**AIM**: Can you reproduce the material below word for word, from the line containing "Where should I" through the end of it, leaving the pictures out of your answer?
— START OF DATASET —
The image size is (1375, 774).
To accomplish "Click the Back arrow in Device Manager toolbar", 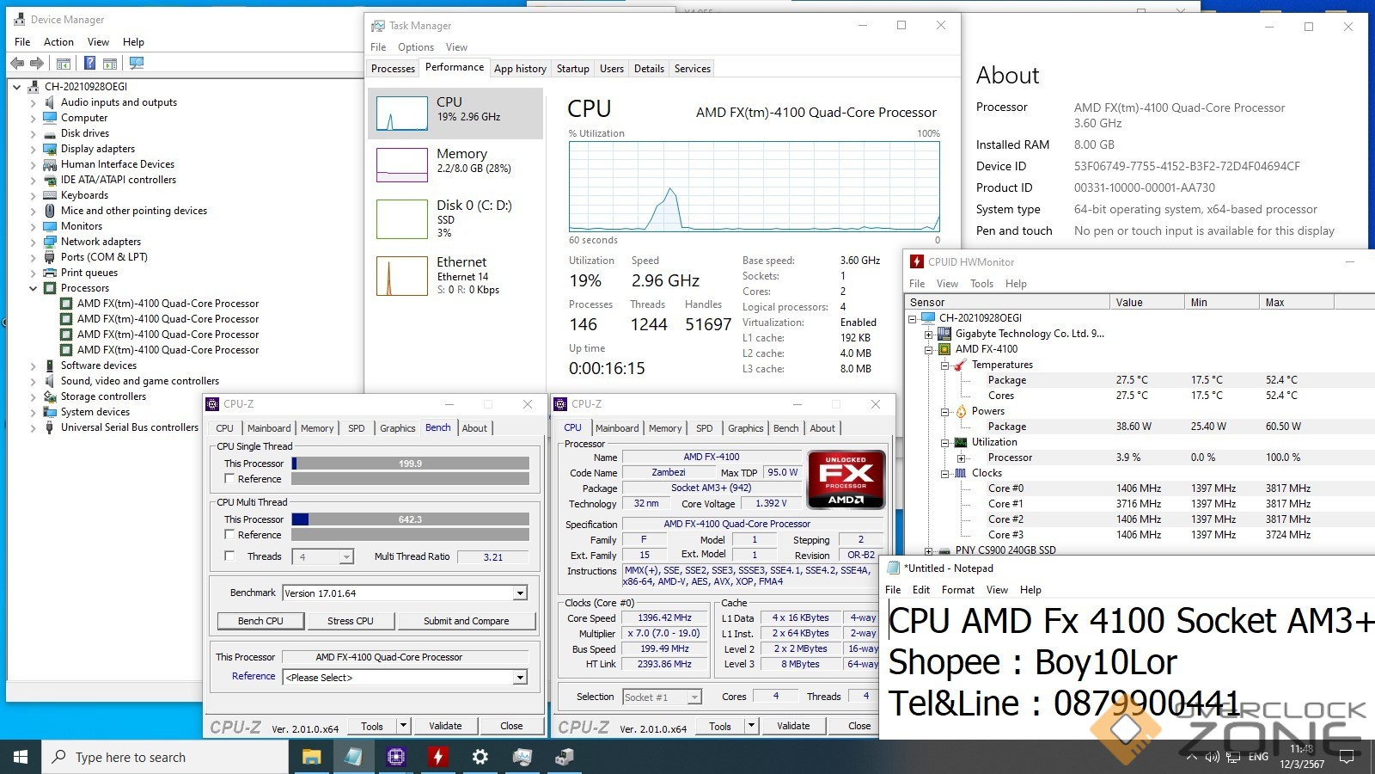I will (x=17, y=63).
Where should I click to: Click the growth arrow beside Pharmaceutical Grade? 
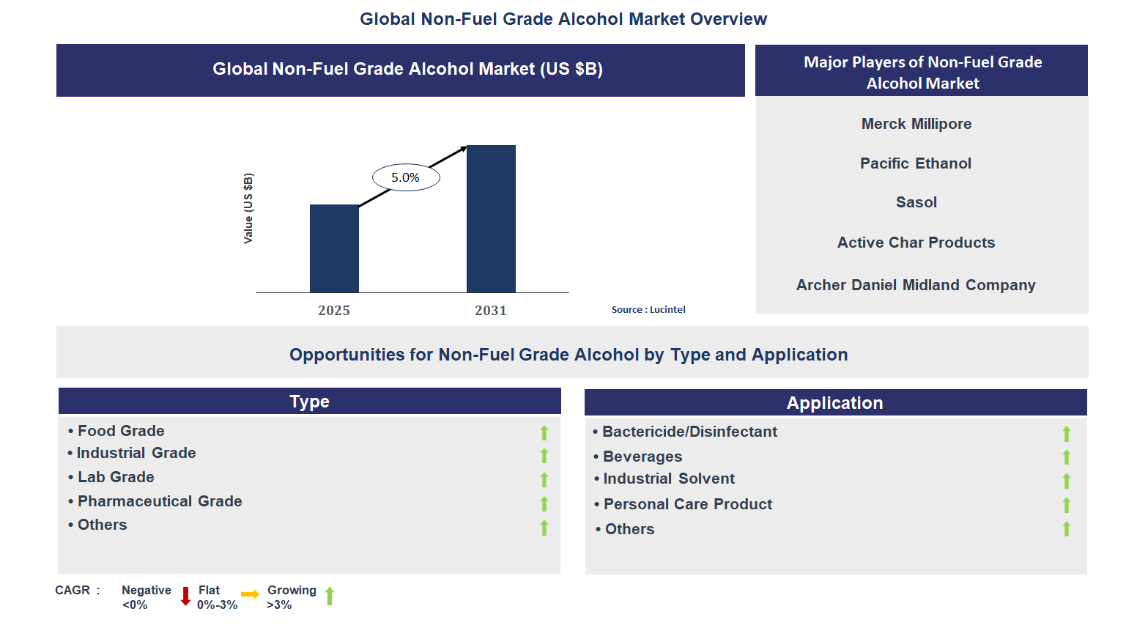click(x=544, y=504)
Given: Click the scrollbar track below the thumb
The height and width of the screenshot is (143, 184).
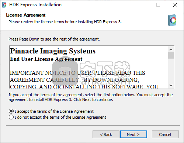Looking at the screenshot, I should tap(171, 71).
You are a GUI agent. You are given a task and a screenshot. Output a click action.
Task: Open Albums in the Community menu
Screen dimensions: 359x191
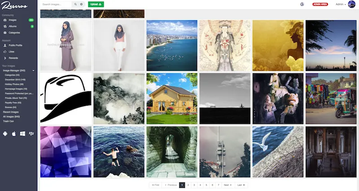tap(13, 27)
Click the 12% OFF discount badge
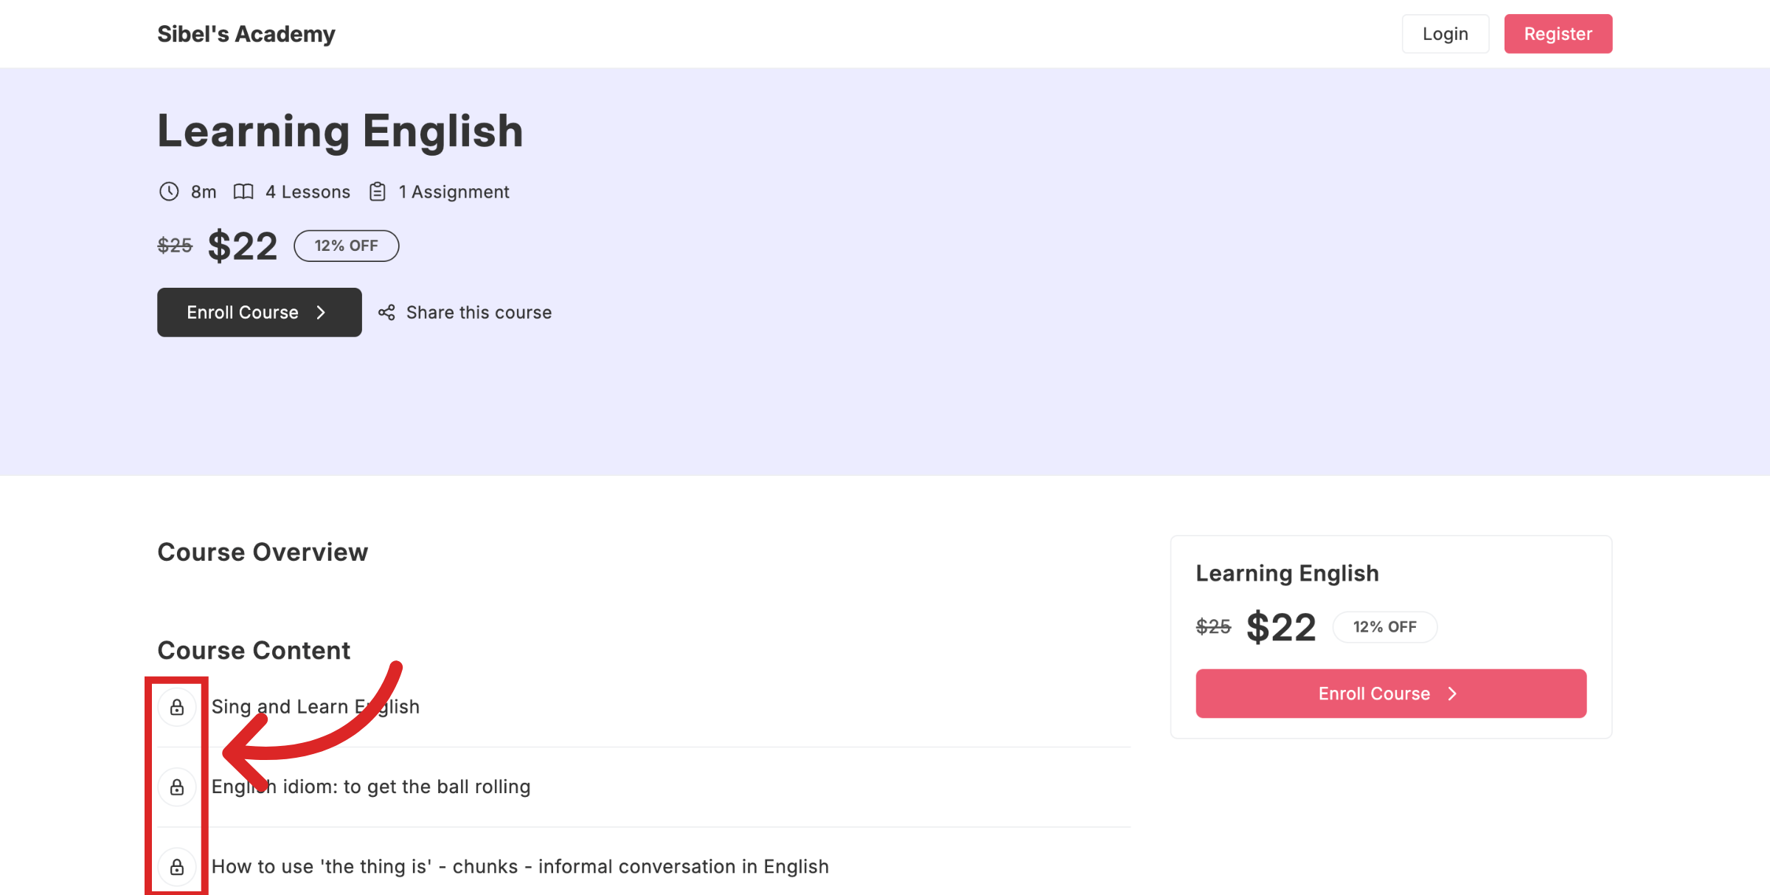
— END OF DATASET —
**RESPONSE BELOW**:
Where should I click to: Click the growth arrow beside Pharmaceutical Grade? 
click(x=544, y=504)
Given: Click the scrollbar track below the thumb
The height and width of the screenshot is (143, 184).
Looking at the screenshot, I should tap(171, 71).
You are a GUI agent. You are given a task and a screenshot. Output a click action.
Task: Open Albums in the Community menu
Screen dimensions: 359x191
tap(13, 27)
Click the 12% OFF discount badge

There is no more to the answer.